EXERCISE DIRECTIONS:
Copy out every one of the following lines exactly.

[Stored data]
++++
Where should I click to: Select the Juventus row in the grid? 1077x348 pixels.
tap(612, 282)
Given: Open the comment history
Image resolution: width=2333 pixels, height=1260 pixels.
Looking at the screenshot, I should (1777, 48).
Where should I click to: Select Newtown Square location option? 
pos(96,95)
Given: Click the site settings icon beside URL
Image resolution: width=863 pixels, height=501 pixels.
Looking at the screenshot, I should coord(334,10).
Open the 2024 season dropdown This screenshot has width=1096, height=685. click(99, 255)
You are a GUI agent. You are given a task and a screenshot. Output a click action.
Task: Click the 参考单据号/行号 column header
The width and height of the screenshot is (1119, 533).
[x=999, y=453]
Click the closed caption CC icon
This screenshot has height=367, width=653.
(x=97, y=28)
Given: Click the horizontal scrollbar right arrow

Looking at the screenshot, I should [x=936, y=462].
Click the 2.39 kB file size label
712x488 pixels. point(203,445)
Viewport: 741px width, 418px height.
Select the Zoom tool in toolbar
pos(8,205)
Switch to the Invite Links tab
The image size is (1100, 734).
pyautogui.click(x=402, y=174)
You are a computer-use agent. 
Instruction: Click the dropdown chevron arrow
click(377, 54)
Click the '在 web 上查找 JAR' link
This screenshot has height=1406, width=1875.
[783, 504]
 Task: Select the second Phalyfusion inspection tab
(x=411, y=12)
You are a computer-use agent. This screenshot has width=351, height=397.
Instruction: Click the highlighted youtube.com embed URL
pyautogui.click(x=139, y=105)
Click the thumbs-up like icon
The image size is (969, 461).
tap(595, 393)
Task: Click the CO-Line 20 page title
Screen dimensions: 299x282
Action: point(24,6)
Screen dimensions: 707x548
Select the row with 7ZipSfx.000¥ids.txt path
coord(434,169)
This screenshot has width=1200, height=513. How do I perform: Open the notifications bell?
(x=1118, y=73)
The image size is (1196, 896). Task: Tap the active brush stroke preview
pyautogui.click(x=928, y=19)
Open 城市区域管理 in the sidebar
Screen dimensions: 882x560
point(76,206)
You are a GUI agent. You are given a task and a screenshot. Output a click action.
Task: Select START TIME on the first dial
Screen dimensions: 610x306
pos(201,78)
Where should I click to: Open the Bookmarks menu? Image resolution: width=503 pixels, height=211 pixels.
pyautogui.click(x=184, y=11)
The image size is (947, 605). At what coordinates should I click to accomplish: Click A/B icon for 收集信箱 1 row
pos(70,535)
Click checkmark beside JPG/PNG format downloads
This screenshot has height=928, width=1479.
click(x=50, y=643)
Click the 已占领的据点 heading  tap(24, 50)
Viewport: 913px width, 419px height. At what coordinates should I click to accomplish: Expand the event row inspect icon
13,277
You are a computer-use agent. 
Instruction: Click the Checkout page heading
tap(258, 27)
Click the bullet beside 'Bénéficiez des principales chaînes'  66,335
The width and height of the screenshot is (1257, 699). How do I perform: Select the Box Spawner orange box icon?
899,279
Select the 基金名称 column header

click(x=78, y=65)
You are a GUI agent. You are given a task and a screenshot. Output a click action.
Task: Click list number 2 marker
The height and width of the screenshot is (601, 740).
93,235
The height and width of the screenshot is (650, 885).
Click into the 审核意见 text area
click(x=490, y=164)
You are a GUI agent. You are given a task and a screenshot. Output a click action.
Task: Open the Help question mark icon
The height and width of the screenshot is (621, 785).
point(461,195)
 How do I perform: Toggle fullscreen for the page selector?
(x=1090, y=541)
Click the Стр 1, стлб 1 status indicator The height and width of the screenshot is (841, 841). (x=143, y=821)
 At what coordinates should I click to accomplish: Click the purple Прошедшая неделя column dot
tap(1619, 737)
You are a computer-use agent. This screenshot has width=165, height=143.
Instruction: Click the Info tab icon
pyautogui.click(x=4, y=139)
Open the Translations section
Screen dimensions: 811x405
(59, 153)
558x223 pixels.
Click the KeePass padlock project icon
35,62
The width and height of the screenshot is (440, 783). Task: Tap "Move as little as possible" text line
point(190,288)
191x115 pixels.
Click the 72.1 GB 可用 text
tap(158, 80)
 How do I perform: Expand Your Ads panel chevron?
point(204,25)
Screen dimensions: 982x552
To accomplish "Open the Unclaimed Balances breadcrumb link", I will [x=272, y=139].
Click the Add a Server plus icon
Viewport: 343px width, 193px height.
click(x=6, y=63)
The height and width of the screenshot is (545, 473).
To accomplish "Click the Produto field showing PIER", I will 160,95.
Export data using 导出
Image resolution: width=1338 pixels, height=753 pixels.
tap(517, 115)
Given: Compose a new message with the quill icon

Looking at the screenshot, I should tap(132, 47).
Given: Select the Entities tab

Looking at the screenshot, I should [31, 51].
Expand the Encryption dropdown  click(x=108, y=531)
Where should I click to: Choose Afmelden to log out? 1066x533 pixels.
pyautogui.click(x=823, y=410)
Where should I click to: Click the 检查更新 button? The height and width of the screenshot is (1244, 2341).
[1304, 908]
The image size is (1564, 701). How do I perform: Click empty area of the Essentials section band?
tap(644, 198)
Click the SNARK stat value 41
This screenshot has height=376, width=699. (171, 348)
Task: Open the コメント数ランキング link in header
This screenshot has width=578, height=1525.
++++
RESULT:
Where should I click to: Select the Juventus row in the grid? 1077x348 pixels.
tap(612, 282)
Given: Open the comment history
Image resolution: width=2333 pixels, height=1260 pixels.
Looking at the screenshot, I should (1777, 48).
Where should I click to: Select Newtown Square location option? 
pos(96,95)
Given: Click the site settings icon beside URL
Image resolution: width=863 pixels, height=501 pixels.
Looking at the screenshot, I should coord(334,10).
Open the 2024 season dropdown This screenshot has width=1096, height=685. click(99, 255)
You are a GUI agent. You are given a task and a screenshot. Output a click action.
Task: Click the 参考单据号/行号 column header
The width and height of the screenshot is (1119, 533).
[x=999, y=453]
Click the closed caption CC icon
This screenshot has height=367, width=653.
(x=97, y=28)
Given: Click the horizontal scrollbar right arrow

Looking at the screenshot, I should [x=936, y=462].
Click the 2.39 kB file size label
712x488 pixels. point(203,445)
Viewport: 741px width, 418px height.
Select the Zoom tool in toolbar
pos(8,205)
Switch to the Invite Links tab
The image size is (1100, 734).
pyautogui.click(x=402, y=174)
You are a computer-use agent. 
Instruction: Click the dropdown chevron arrow
click(377, 54)
Click the '在 web 上查找 JAR' link
This screenshot has height=1406, width=1875.
[783, 504]
 Task: Select the second Phalyfusion inspection tab
(x=411, y=12)
You are a computer-use agent. This screenshot has width=351, height=397.
Instruction: Click the highlighted youtube.com embed URL
pyautogui.click(x=139, y=105)
Click the thumbs-up like icon
The image size is (969, 461).
tap(595, 393)
Task: Click the CO-Line 20 page title
Screen dimensions: 299x282
Action: point(24,6)
Screen dimensions: 707x548
Select the row with 7ZipSfx.000¥ids.txt path
coord(434,169)
This screenshot has width=1200, height=513. How do I perform: Open the notifications bell?
(x=1118, y=73)
The image size is (1196, 896). Task: Tap the active brush stroke preview
pyautogui.click(x=928, y=19)
Open 城市区域管理 in the sidebar
Screen dimensions: 882x560
point(76,206)
You are a GUI agent. You are given a task and a screenshot. Output a click action.
Task: Select START TIME on the first dial
Screen dimensions: 610x306
pos(201,78)
Where should I click to: Open the Bookmarks menu? Image resolution: width=503 pixels, height=211 pixels.
pyautogui.click(x=184, y=11)
The image size is (947, 605). At what coordinates should I click to accomplish: Click A/B icon for 收集信箱 1 row
pos(70,535)
Click checkmark beside JPG/PNG format downloads
This screenshot has height=928, width=1479.
click(x=50, y=643)
Click the 已占领的据点 heading  tap(24, 50)
Viewport: 913px width, 419px height. At what coordinates should I click to accomplish: Expand the event row inspect icon
13,277
You are a computer-use agent. 
Instruction: Click the Checkout page heading
tap(258, 27)
Click the bullet beside 'Bénéficiez des principales chaînes'  66,335
The width and height of the screenshot is (1257, 699). How do I perform: Select the Box Spawner orange box icon?
899,279
Select the 基金名称 column header

click(x=78, y=65)
You are a GUI agent. You are given a task and a screenshot. Output a click action.
Task: Click list number 2 marker
The height and width of the screenshot is (601, 740).
93,235
The height and width of the screenshot is (650, 885).
Click into the 审核意见 text area
click(x=490, y=164)
You are a GUI agent. You are given a task and a screenshot. Output a click action.
Task: Open the Help question mark icon
The height and width of the screenshot is (621, 785).
point(461,195)
 How do I perform: Toggle fullscreen for the page selector?
(x=1090, y=541)
Click the Стр 1, стлб 1 status indicator The height and width of the screenshot is (841, 841). (x=143, y=821)
 At what coordinates should I click to accomplish: Click the purple Прошедшая неделя column dot
tap(1619, 737)
You are a computer-use agent. This screenshot has width=165, height=143.
Instruction: Click the Info tab icon
pyautogui.click(x=4, y=139)
Open the Translations section
Screen dimensions: 811x405
(59, 153)
558x223 pixels.
Click the KeePass padlock project icon
35,62
The width and height of the screenshot is (440, 783). Task: Tap "Move as little as possible" text line
point(190,288)
191x115 pixels.
Click the 72.1 GB 可用 text
tap(158, 80)
 How do I perform: Expand Your Ads panel chevron?
point(204,25)
Screen dimensions: 982x552
To accomplish "Open the Unclaimed Balances breadcrumb link", I will [x=272, y=139].
Click the Add a Server plus icon
Viewport: 343px width, 193px height.
click(x=6, y=63)
The height and width of the screenshot is (545, 473).
To accomplish "Click the Produto field showing PIER", I will 160,95.
Export data using 导出
Image resolution: width=1338 pixels, height=753 pixels.
tap(517, 115)
Given: Compose a new message with the quill icon

Looking at the screenshot, I should tap(132, 47).
Given: Select the Entities tab

Looking at the screenshot, I should [31, 51].
Expand the Encryption dropdown  click(x=108, y=531)
Where should I click to: Choose Afmelden to log out? 1066x533 pixels.
pyautogui.click(x=823, y=410)
Where should I click to: Click the 检查更新 button? The height and width of the screenshot is (1244, 2341).
[1304, 908]
The image size is (1564, 701). How do I perform: Click empty area of the Essentials section band?
tap(644, 198)
Click the SNARK stat value 41
This screenshot has height=376, width=699. (171, 348)
Task: Open the コメント数ランキング link in header
This screenshot has width=578, height=1525.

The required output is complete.